Comparative Study of Alpha Decay and Double Alpha Decay in Heavy and Super-heavy Nuclei

Alpha decay and double alpha decay are significant decay modes in heavy and super-heavy nuclei. Alpha decay, identified by Ernest Rutherford in 1899 [1] and explained with Frederick Soddy (1902–1903), involves the emission of a helium nucleus (2 protons and 2 neutrons), causing the parent atom to transform into a new element. This well-studied process has been instrumental in understanding nuclear stability and decay chains [2].

 

Double alpha decay (2α decay), a rare nuclear process, results in the simultaneous or sequential emission of two alpha particles. Theoretical predictions were first made by Giulio Racah, with further insights from Hafstad and Teller (1938) through nuclear cluster models. The first specific prediction of spontaneous double alpha emission was made by Poenaru et al. (1985) [3]. Despite its theoretical importance, experimental observations remain limited. Recent studies, such as Tretyak (2021) [4], have explored double alpha emission from naturally abundant isotopes, pushing the boundaries of nuclear decay research.

 

Significance of Research: The study of alpha and double alpha decay provides essential insights into nuclear structure and decay mechanisms. It has helped refine nuclear models and cluster theories, enhancing predictions about super-heavy elements. Researchers also explore these decays for their potential role in detecting rare isotopes and studying neutron-proton correlations within nuclei, which could lead to breakthroughs in both theoretical and applied nuclear science.

 

Alpha Decay vs. Double Alpha Decay:

  • Alpha Decay: A common process used in radiometric dating and nuclear energy research.
  • Double Alpha Decay: Far rarer, providing insights into multi-particle interactions within the nucleus and challenging existing nuclear models.

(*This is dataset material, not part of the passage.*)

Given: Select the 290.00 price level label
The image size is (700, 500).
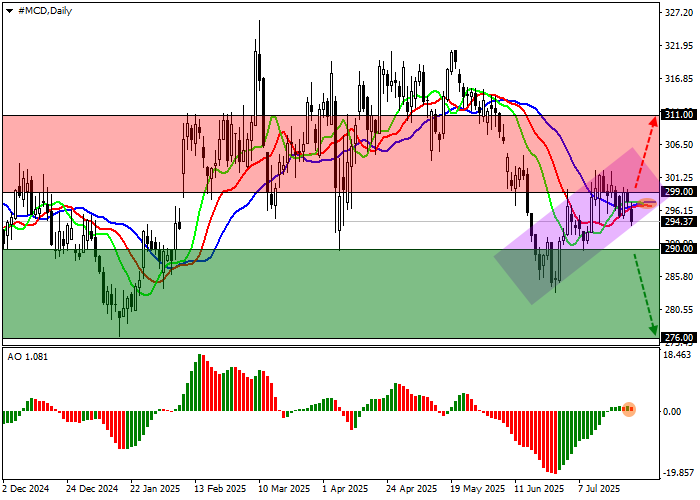Looking at the screenshot, I should [679, 250].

Advantages and Applications:

  • Nuclear Research: Insights into decay modes drive advancements in nuclear theory and particle physics [5].
  • Medical Technology: Alpha particles are vital in cancer treatment through targeted alpha-particle therapy.
  • Energy Innovations: Understanding decay processes supports the UAE’s nuclear energy developments.
  • Space Exploration: Radioactive decay powers deep-space probes and satellites.

References:

  • Rutherford, E. & Soddy, F. (1902). "Radioactive Transformations." Philosophical Magazine.
  • Buck, B. et al. (1991). “Recent Developments in the Theory of Alpha Decay” Modern Physics Letters A
  • Poenaru, D.N. et al. (1985). "Cluster Radioactivity." Journal of Physics G.
  • Tretyak, V.I. (2021). "Double Alpha Emission in Natural Isotopes." arXiv.
  • UAE Nuclear Energy Corporation (2022). "Nuclear Research and Energy Developments in the UAE."